しかも現代とは異なり、この時代は作家・画家という職業が確立していなかったがゆえに、彼らに謝礼を払うという発想もなく版元の取り分が多かった。こうして蔦重はメディア王の地位にがっちり指をかけた。

しかし、そんな蔦重にも落とし穴が待ち受けていた。御上(御公儀)からの弾圧・取り締まりである。

天明7(1787)年、14歳で政治未経験の11代将軍徳川家斉の治世を迎えると、29歳の老中首座・将軍補佐の松平定信は、緩い政策をとった田沼時代からの転換を目指した。

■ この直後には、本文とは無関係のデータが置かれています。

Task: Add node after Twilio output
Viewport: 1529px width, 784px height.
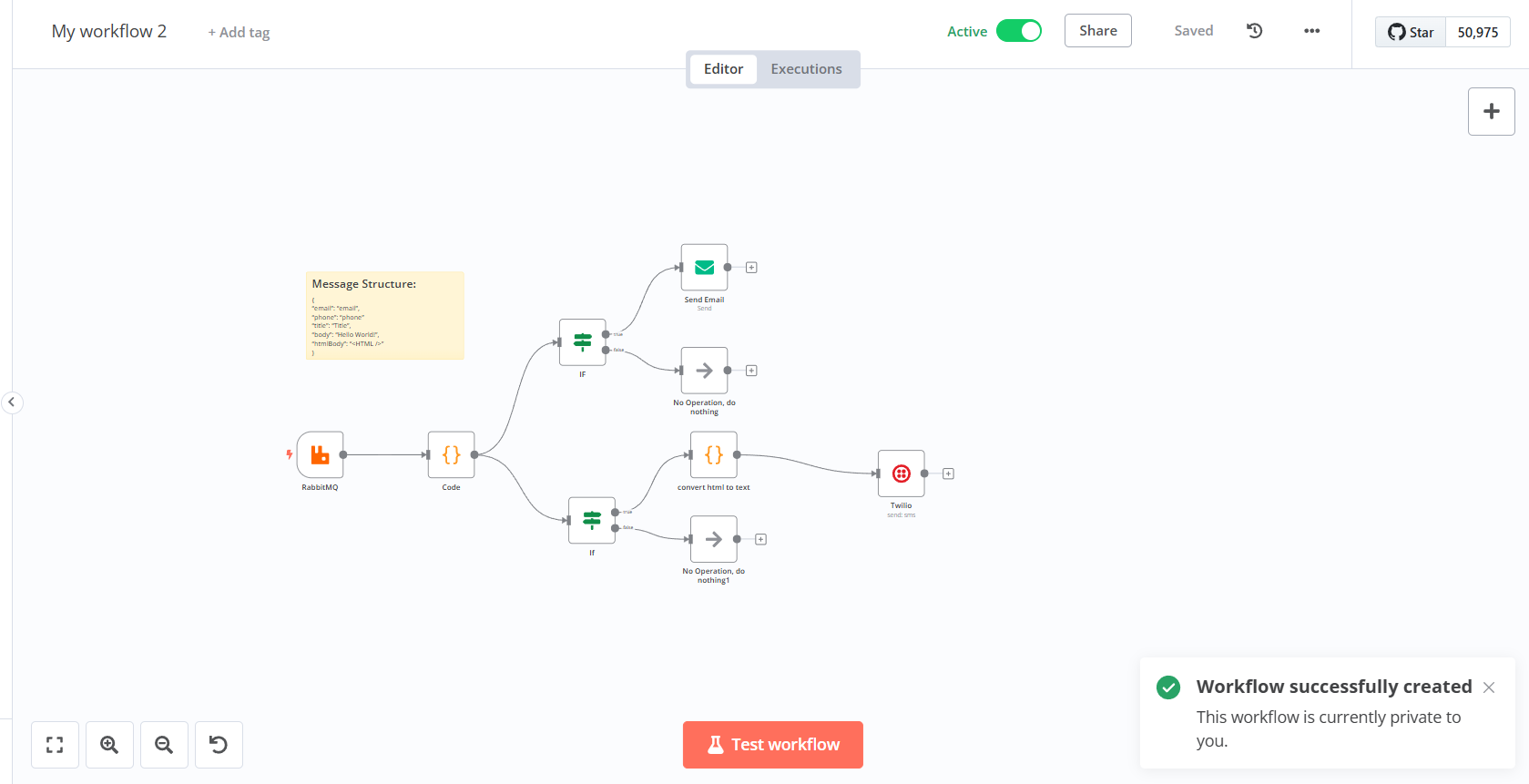Action: (x=948, y=473)
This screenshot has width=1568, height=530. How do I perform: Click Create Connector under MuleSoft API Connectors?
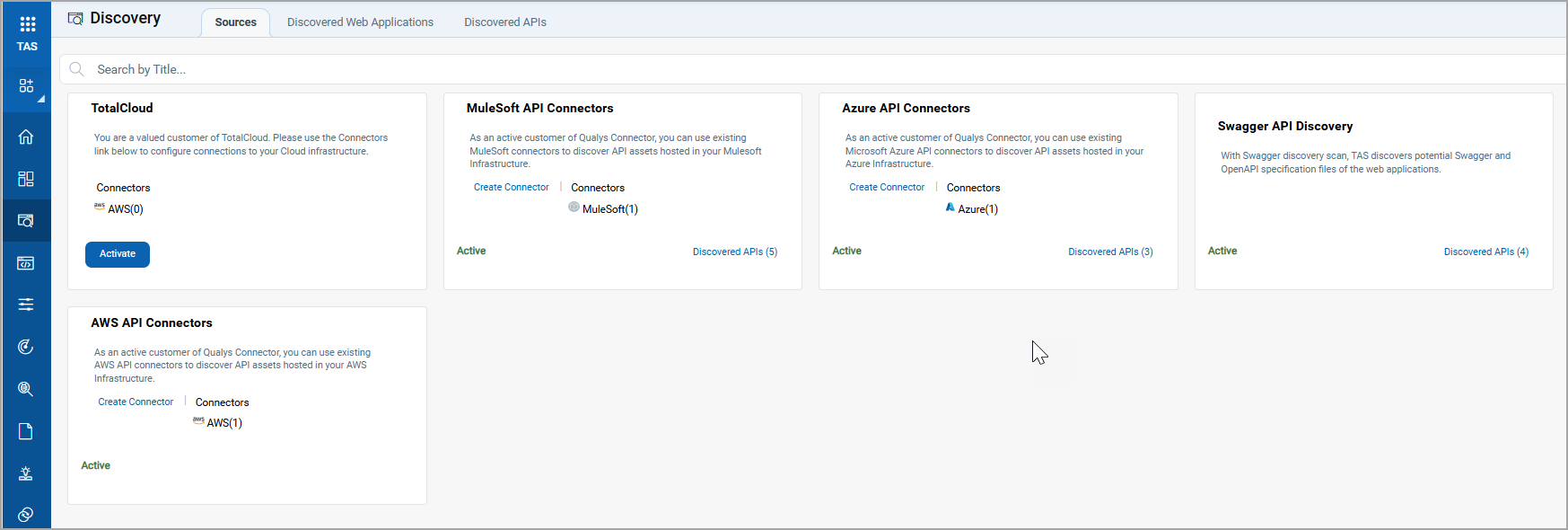(511, 188)

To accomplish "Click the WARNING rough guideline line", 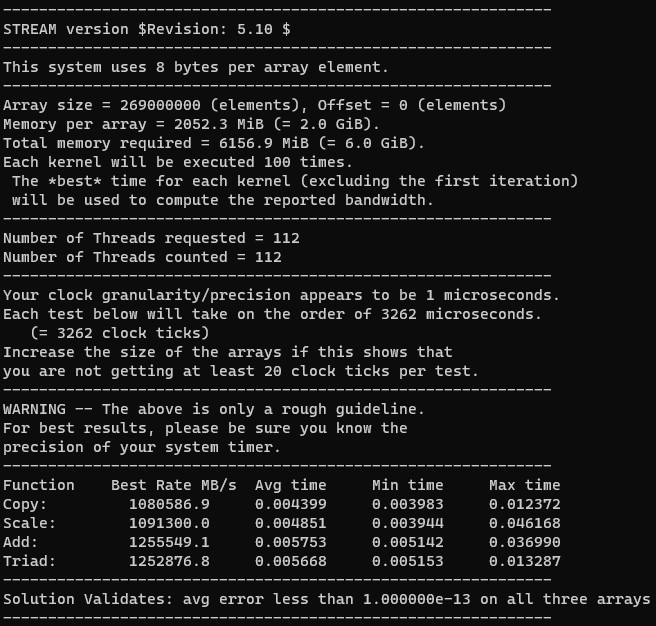I will (x=214, y=409).
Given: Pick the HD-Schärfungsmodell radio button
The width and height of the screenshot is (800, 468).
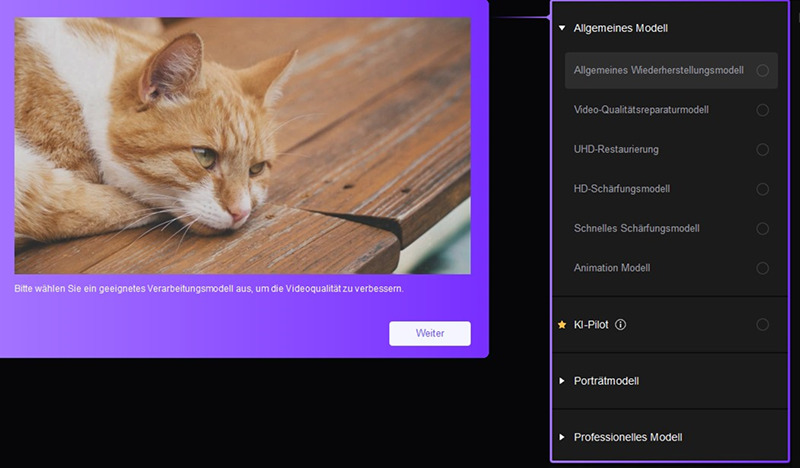Looking at the screenshot, I should 762,189.
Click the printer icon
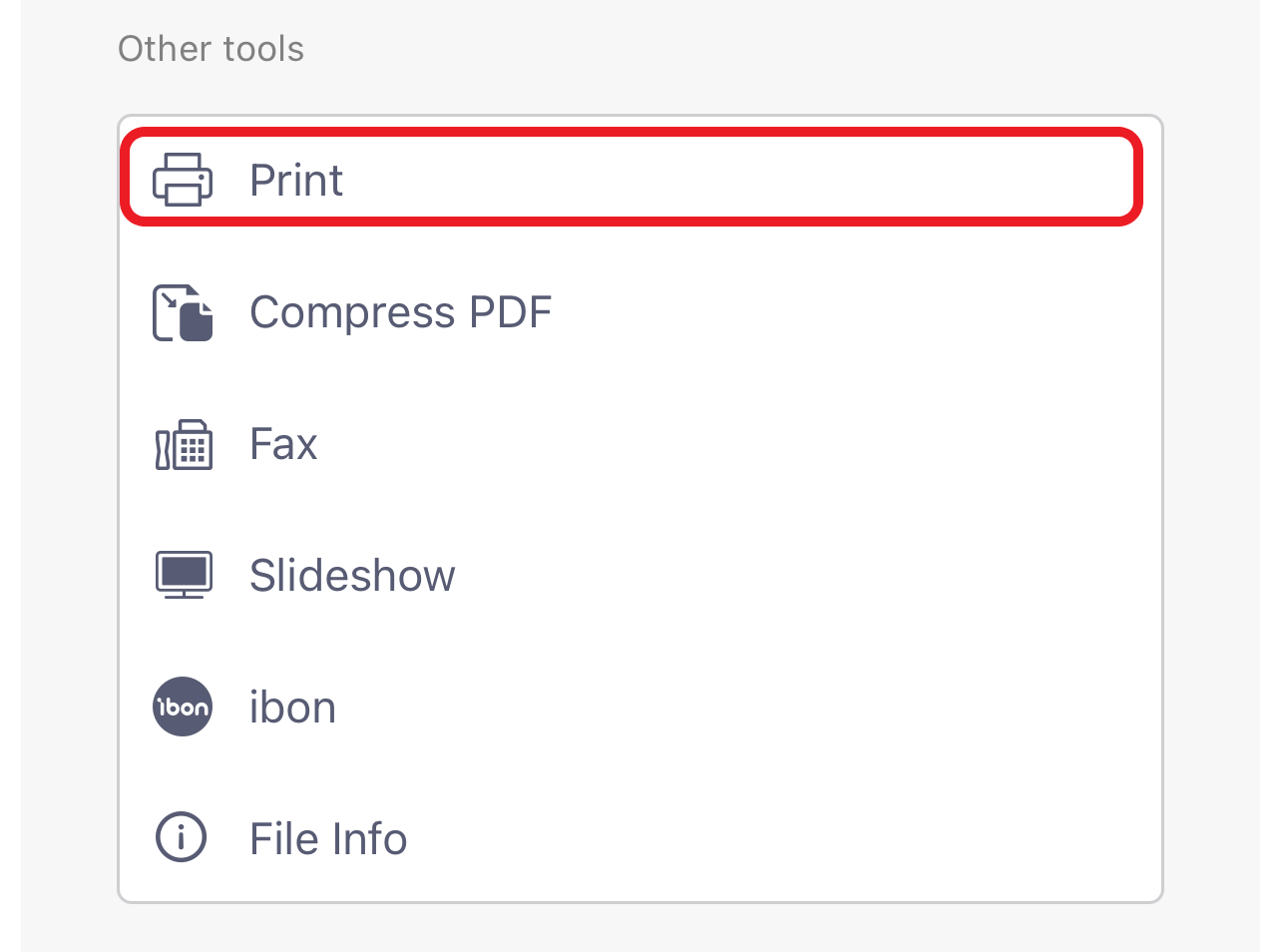 click(183, 180)
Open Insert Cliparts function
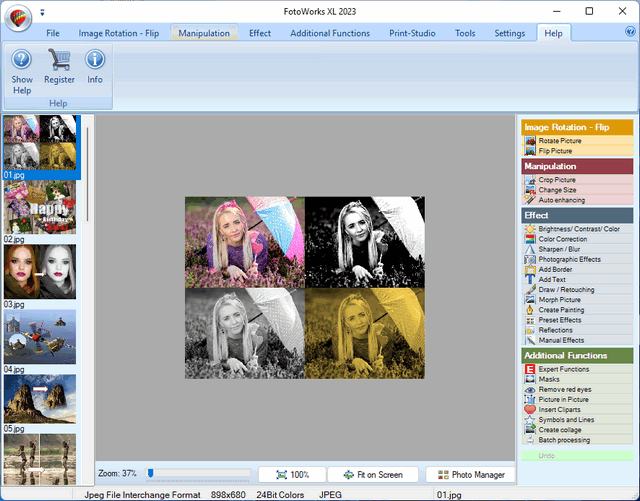Screen dimensions: 640x501 click(x=560, y=410)
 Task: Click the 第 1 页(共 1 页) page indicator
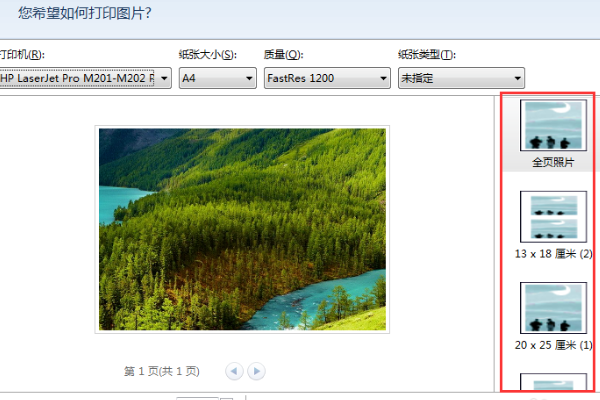tap(161, 371)
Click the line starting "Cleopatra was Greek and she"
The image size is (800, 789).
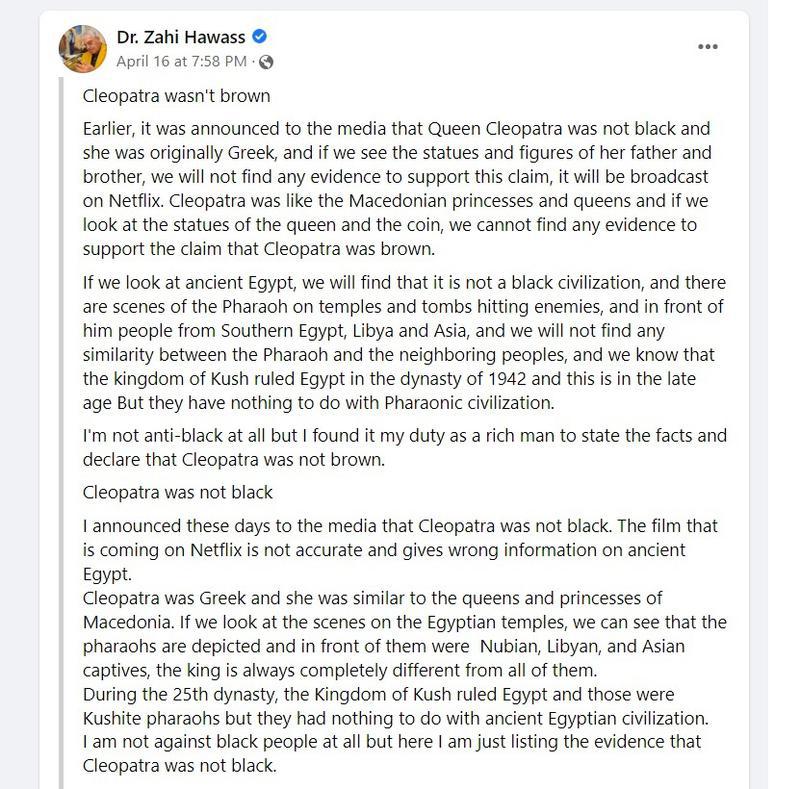coord(372,598)

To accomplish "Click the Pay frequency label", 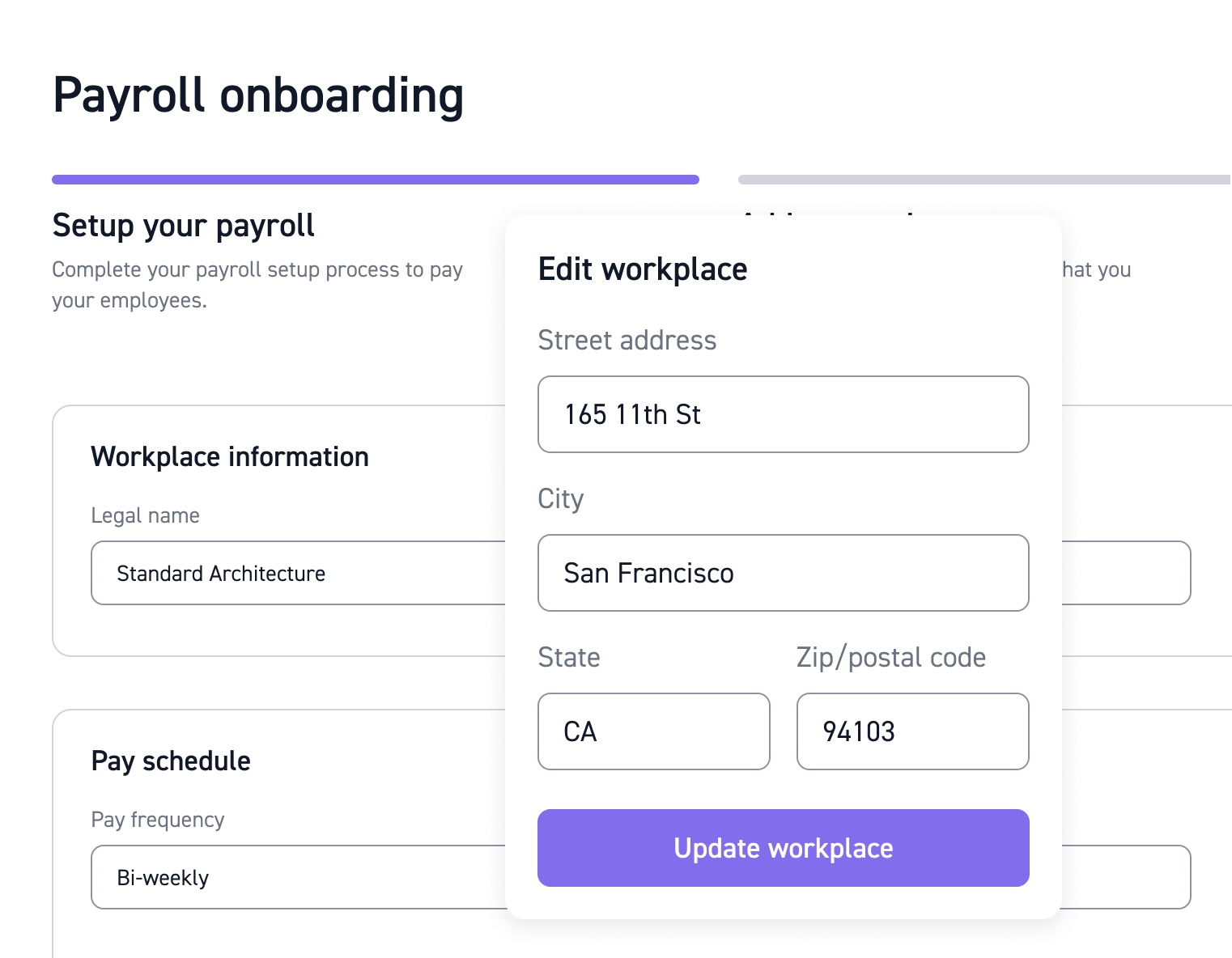I will [x=158, y=820].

厳しい政策により幕府の権威を強め、農村復興をはかる理想主義的な改革、これが寛政の改革である。

定信は士風を刷新、文武を奨励し、綱紀の粛正をはかった。厳しい倹約令に、湯屋(銭湯)の混浴禁止など、これまで許されていたことが許されない。窮屈な雰囲気が蔓延し、江戸の街に暮らす下級武士・町人たちの不満が高まっていった。

幕府の厳しい締め付けを「ビジネスチャンス」に

その頃、日本橋に進出していた蔦重は、これをビジネスチャンスととらえた。幕府の改革を真正面からは批判せず、江戸庶民の心情を代弁した戯作で風刺し、徹底的に茶化すことで爆発的なセールスを記録したのである。

蔦重が版元になった当初から、序文(まえがき)や跋文(あとがき)、遊女評判記などで世話になってきた15歳上の朋誠堂喜三二は、安永9(1780)年以降、耕書堂(こうしょどう/蔦重が開業した版元兼書店)から出版された黄表紙や洒落本のヒットを飛ばしてきた。

蔦重はこのもっとも信頼する戯作者(喜三二)とともに、天明8(1788)年、黄表紙『文武二道万石通(ぶんぶにどうまんごくどおし)』を刊行し、世に問うた。それは時代設定を鎌倉時代に置き換えているものの、内容は将軍家斉と老中定信の改革を茶化したものだった。